----- Data provided

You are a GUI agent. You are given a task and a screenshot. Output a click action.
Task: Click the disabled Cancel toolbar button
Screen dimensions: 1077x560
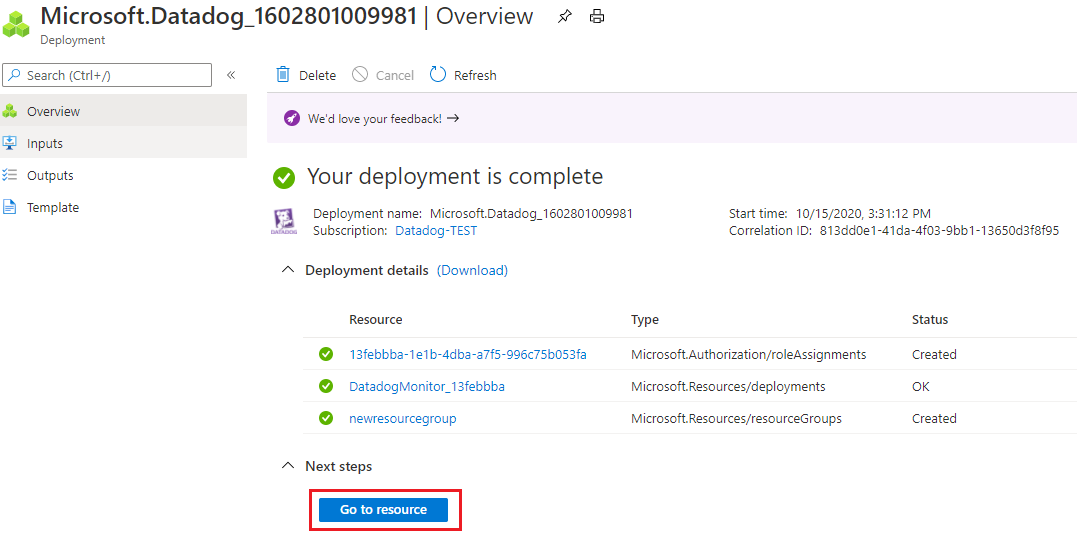tap(383, 75)
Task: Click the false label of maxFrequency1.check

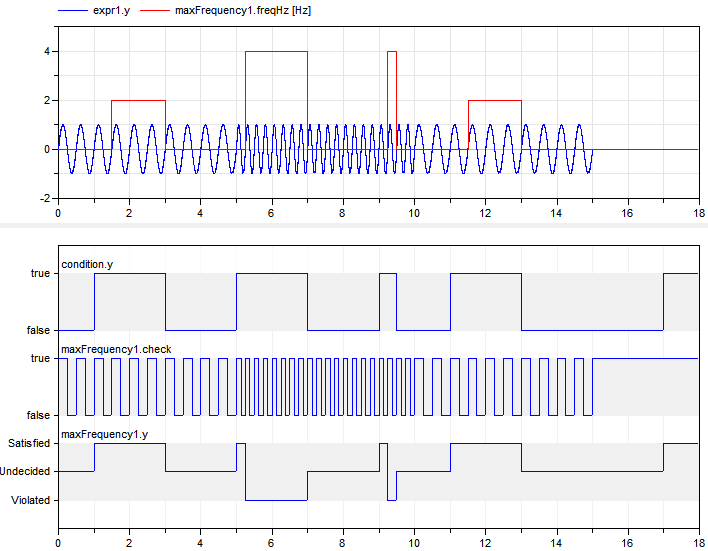Action: [38, 415]
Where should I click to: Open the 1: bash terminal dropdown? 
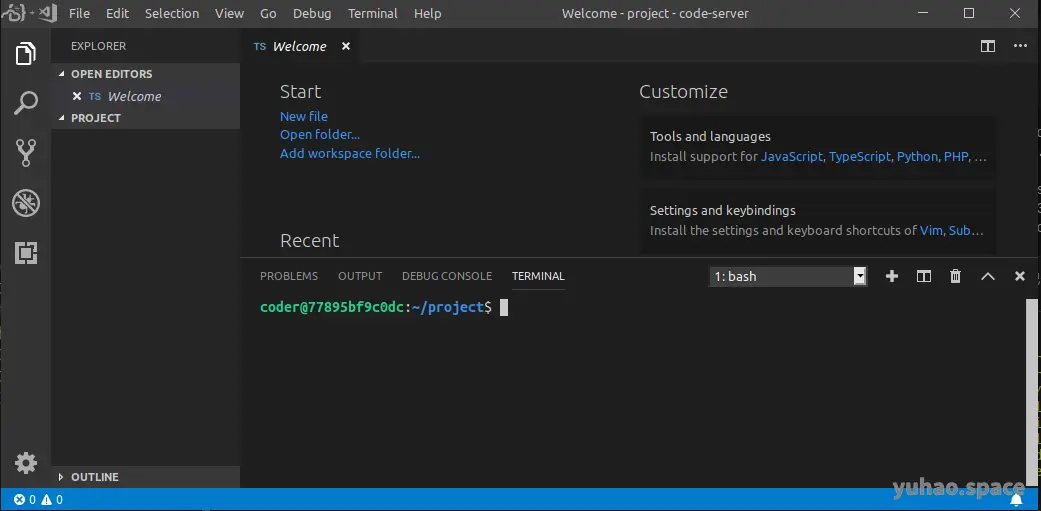(788, 276)
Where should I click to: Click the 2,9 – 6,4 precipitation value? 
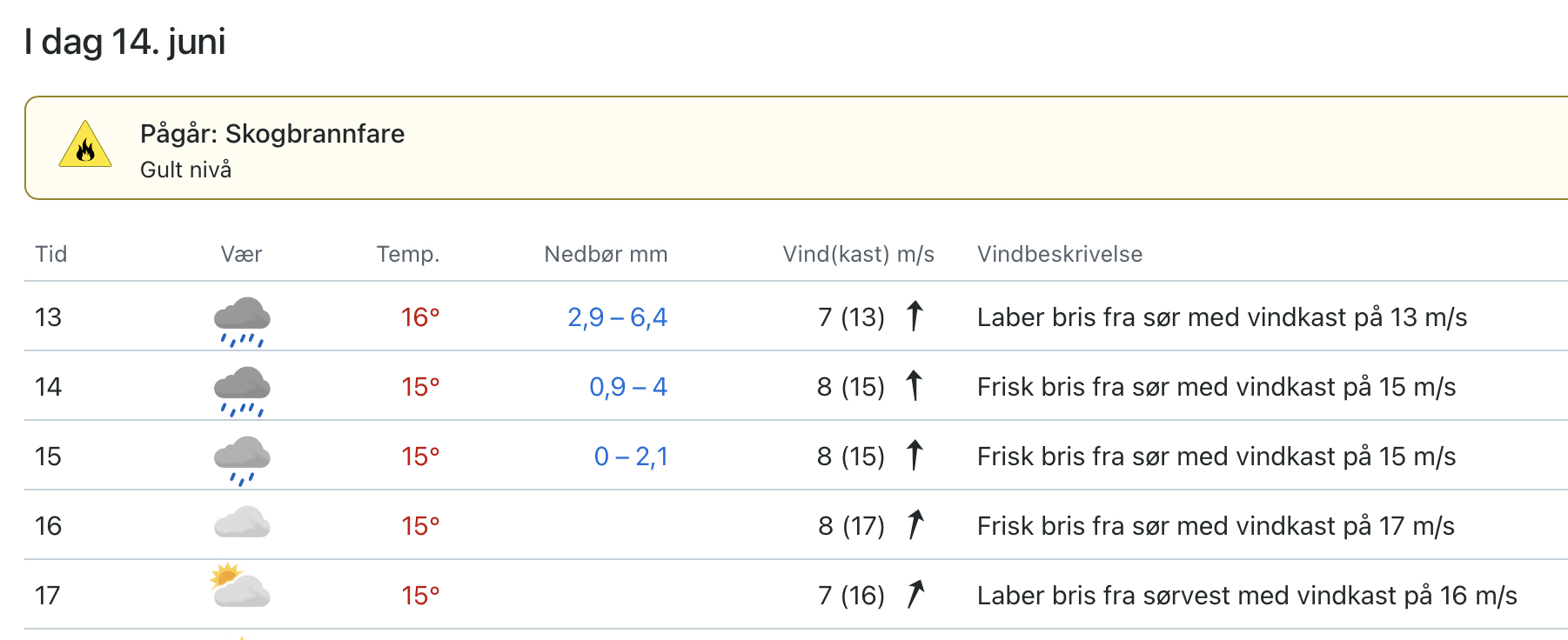click(x=618, y=317)
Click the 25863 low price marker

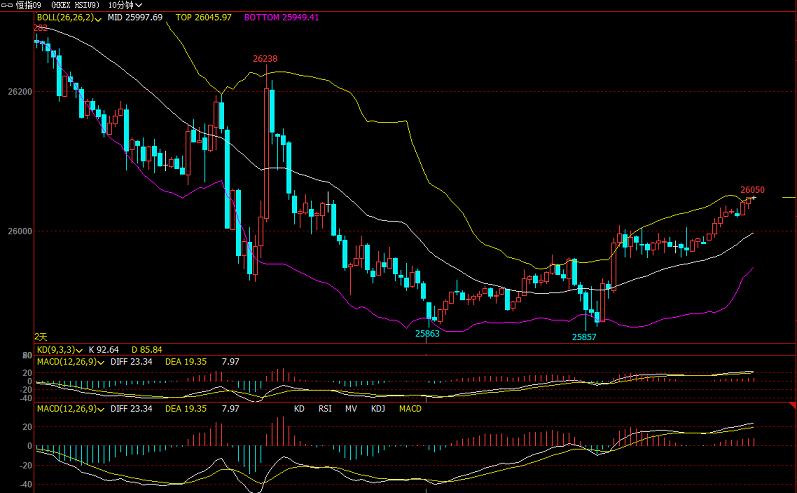428,333
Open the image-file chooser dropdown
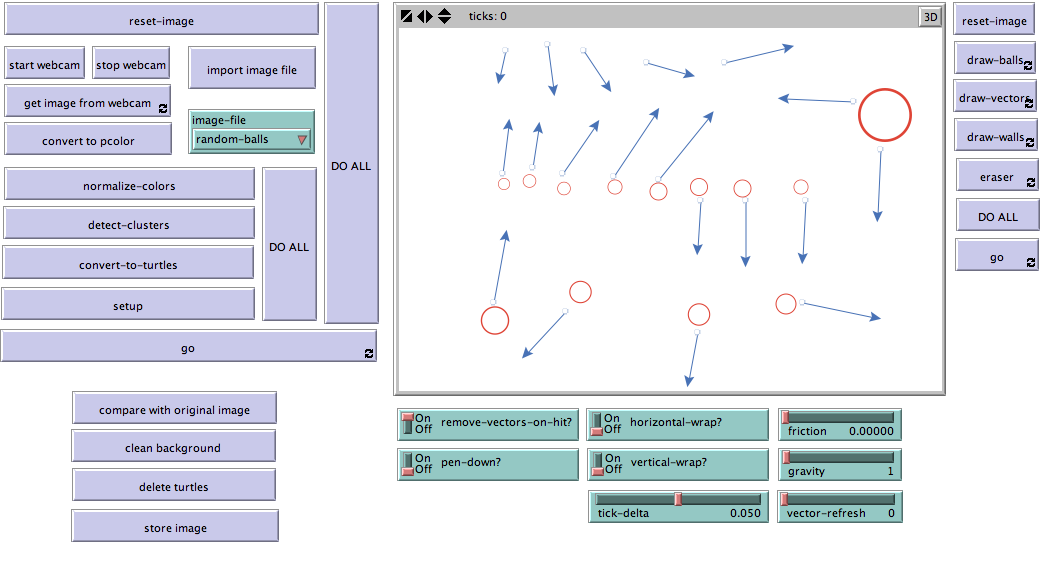1044x563 pixels. point(252,139)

----------

### Aim
Can you edit all of the entries above so that "dropdown" is replaced with "drop-down menu" everywhere it appears and nothing else changes, leaving out the pictures?

### Answer for the task
You are a GUI agent. You are given a task and a screenshot. Output a click action.
Task: Click the disabled Cancel toolbar button
Screen dimensions: 1077x560
tap(383, 75)
Task: Click the false label of maxFrequency1.check

Action: [38, 415]
Where should I click to: Open the 1: bash terminal drop-down menu? 
(788, 276)
Where should I click to: Click the 2,9 – 6,4 precipitation value? 
click(x=618, y=317)
Click the 25863 low price marker

428,333
Open the image-file chooser drop-down menu
1044x563 pixels. point(252,139)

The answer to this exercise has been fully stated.